'No halt to subsidies for KE consumers'

Power Division dismisses notion NEPRA tariff review is against people's interest

Additional concerns were raised over capacity payments to K-Electric’s power plants, projected to cost over Rs 82b. PHOTO: FILE

ISLAMABAD:

The Ministry of Energy (Power Division) has said that K-Electric (KE) is drawing around 2,000 megawatts from the national grid, which is cheaper than KE's own power generation.

In a statement, a ministry spokesperson said that the National Electric Power Regulatory Authority's (Nepra) review primarily relates to KE's administrative and operational affairs. "KE is currently drawing 2,000 MW from the national grid and may draw even more in the future. This power sourced from the national grid is cheaper than the electricity generated by KE's own plants," the official said.

According to the Power Division, KE consumers – like all other electricity consumers in Pakistan – will continue to benefit from subsidies, because uniform national tariffs remain in place. However, this subsidy will no longer be allowed to be turned into profit for KE merely due to the inefficiency or failure to reduce its losses. "Preventing public-sector subsidy from being converted into private gain is a national responsibility."

Nepra, in a recent review, has issued its determination on the multi-year tariff of KE. However, the spokesperson said, certain elements were presenting the decision in a distorted and misleading manner, attempting to create false impression that the decision was against the interests of electricity consumers in Karachi. "The reality is exactly the opposite."

KE is a private-sector entity and is, therefore, expected to demonstrate performance superior to that of public-sector distribution companies. However, according to the ministry official, when the performance of KE is compared with public utilities such as Islamabad, Faisalabad or Gujranwala electricity companies, these public-sector firms are ahead in critical areas such as the recovery of dues, reduction in line losses and quality of service to consumers.

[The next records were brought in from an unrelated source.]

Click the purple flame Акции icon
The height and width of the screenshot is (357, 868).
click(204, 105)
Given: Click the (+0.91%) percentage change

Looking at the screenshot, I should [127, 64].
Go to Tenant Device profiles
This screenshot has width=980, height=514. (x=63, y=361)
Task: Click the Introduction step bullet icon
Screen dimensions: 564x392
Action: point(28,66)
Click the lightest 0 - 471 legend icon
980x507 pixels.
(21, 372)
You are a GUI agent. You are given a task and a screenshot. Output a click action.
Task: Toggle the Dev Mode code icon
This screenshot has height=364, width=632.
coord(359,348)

The spokesperson stressed that the Nepra review was also important in terms of keeping KE profit within a reasonable and justified limit. Prior to that, the company was allowed return on its invested capital in the range of 24% to 30%, linked to the US dollar.

Under the revised framework, the dollar indexation has been terminated as KE assets exist in Pakistan, are denominated in rupees and are associated with the domestic capital market. In addition, it has now been made possible to further reduce the rate of return on KE plants in the same manner as in the case of re-negotiation of power purchase agreements with other independent power producers (IPPs).

The spokesperson noted that an independent consultant appointed by the KE board conducted a study and allowed up to 6.5% in losses to be built into consumer bills. The consultant also disclosed that KE management failed to sufficiently reduce losses.